_WORK REQUIRED_. Take the records below and extract, word for word, the lines from the one containing "Image resolution: width=1602" through the final line, inclusive. Omit pictures.

■ ■ ■

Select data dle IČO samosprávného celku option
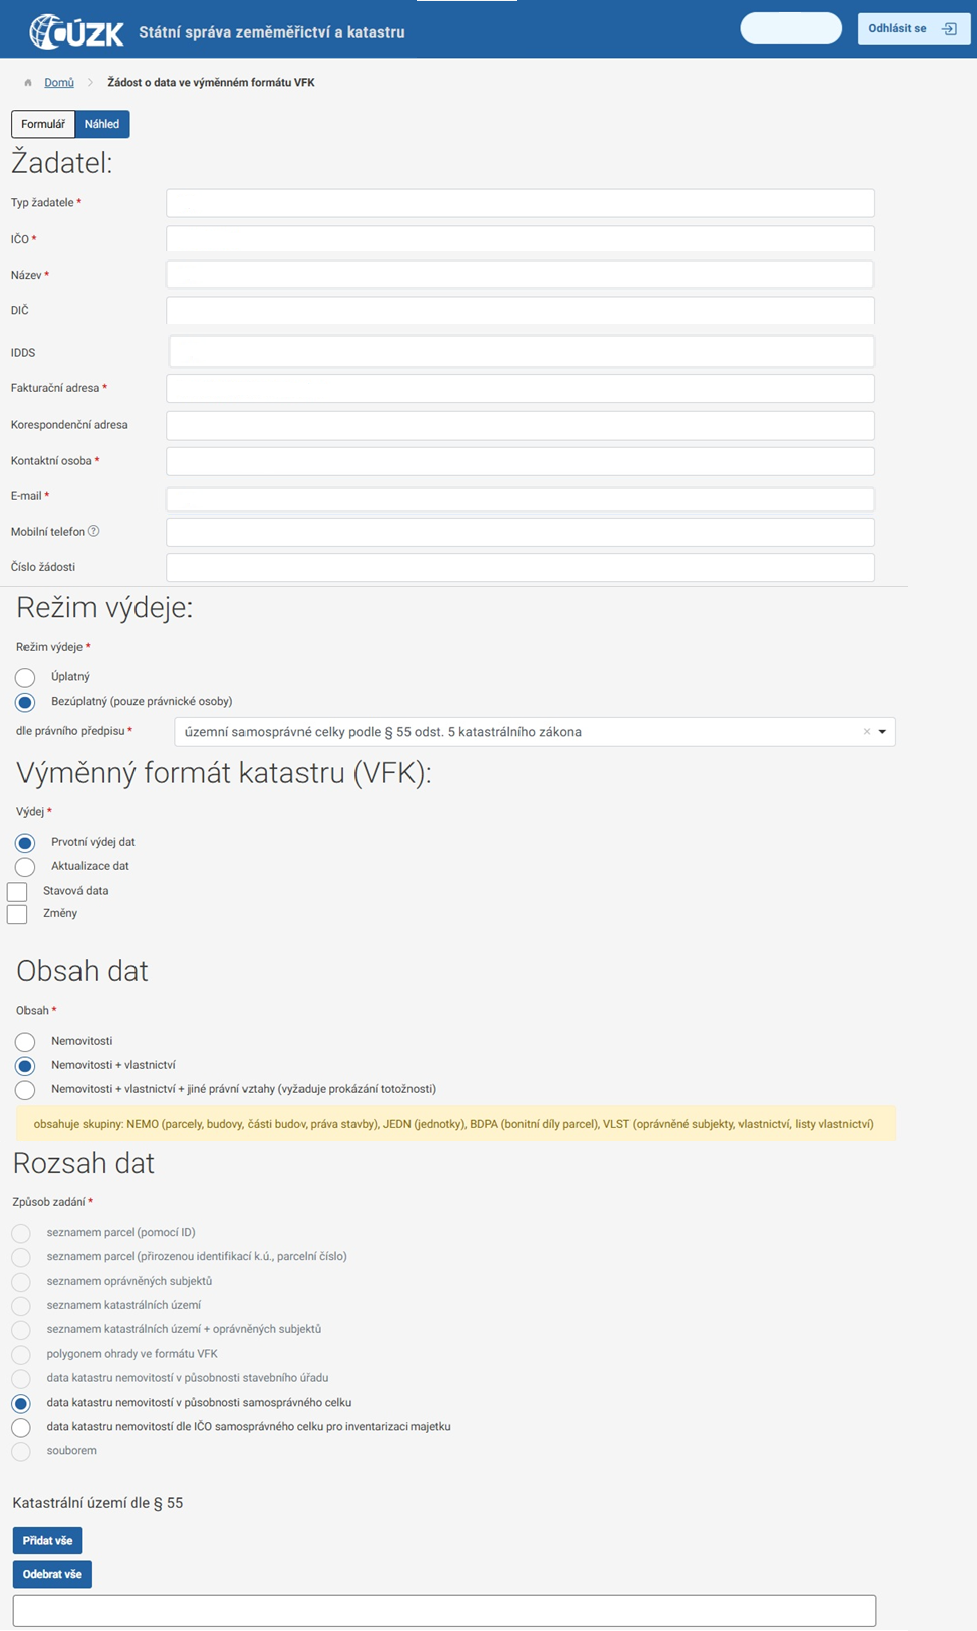The image size is (977, 1631). [x=21, y=1427]
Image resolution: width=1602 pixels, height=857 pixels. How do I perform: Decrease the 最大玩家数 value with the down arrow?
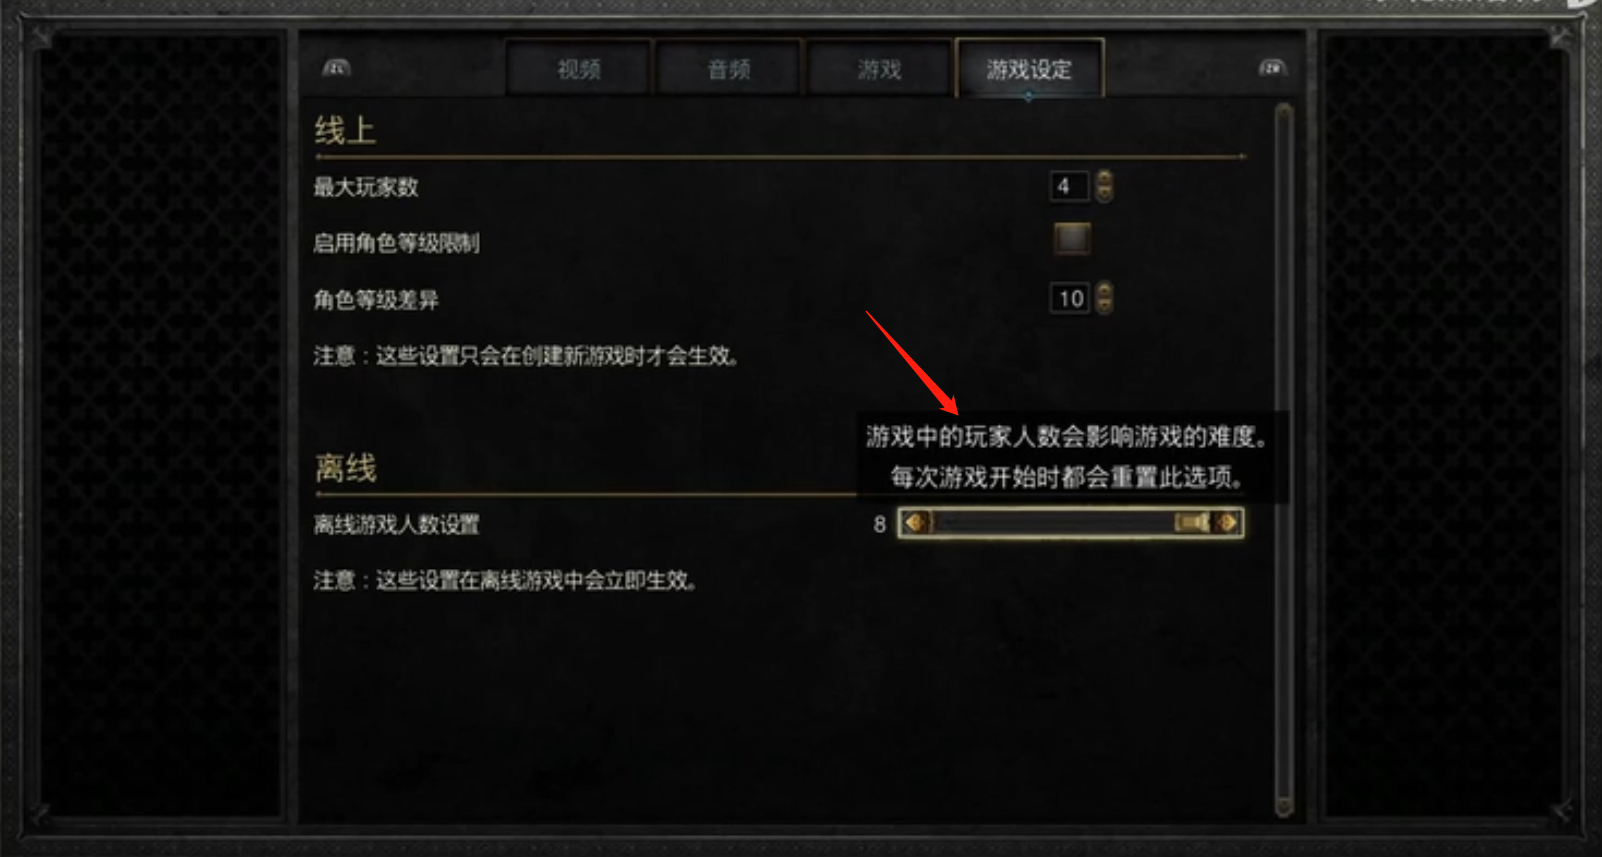(x=1104, y=194)
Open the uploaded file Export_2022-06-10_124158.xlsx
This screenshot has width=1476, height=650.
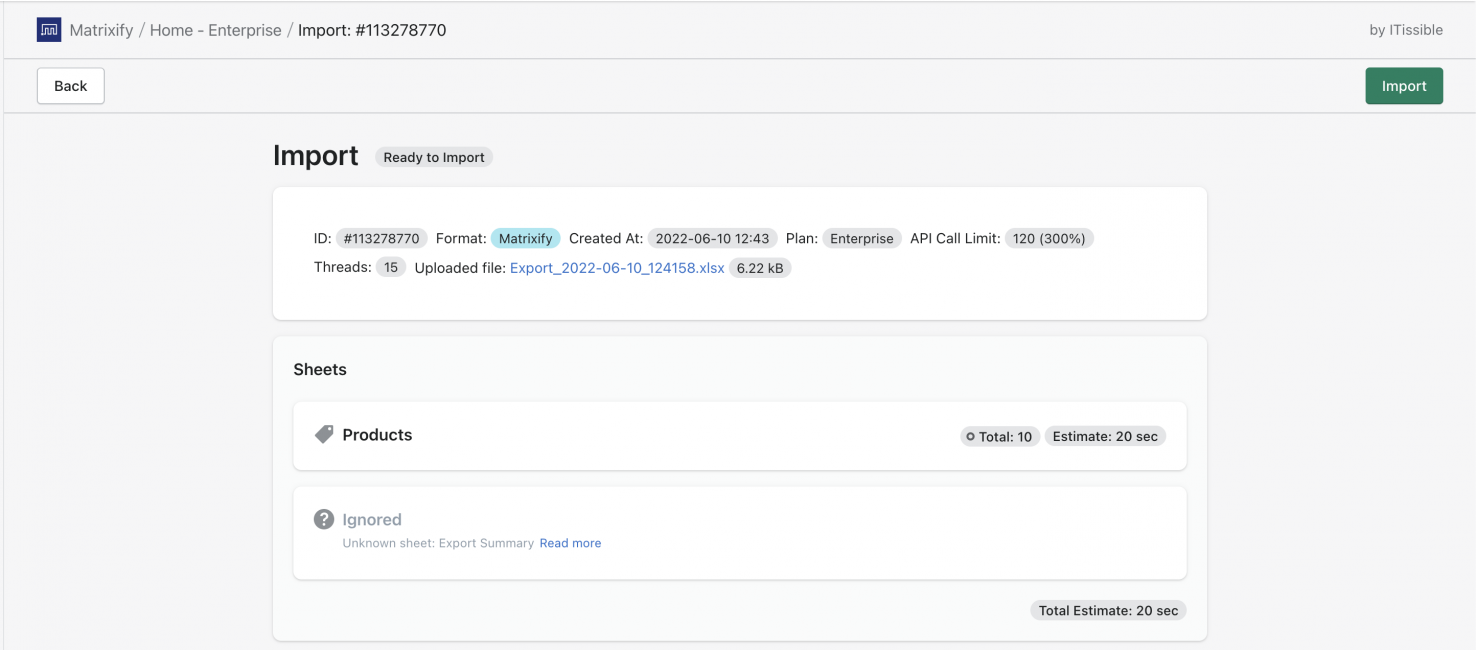[616, 267]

■ ■ ■

_WRITTEN SOLUTION_.
Image resolution: width=1602 pixels, height=857 pixels. How do I perform: Decrease the 最大玩家数 value with the down arrow?
(x=1104, y=194)
Open the uploaded file Export_2022-06-10_124158.xlsx
This screenshot has width=1476, height=650.
[616, 267]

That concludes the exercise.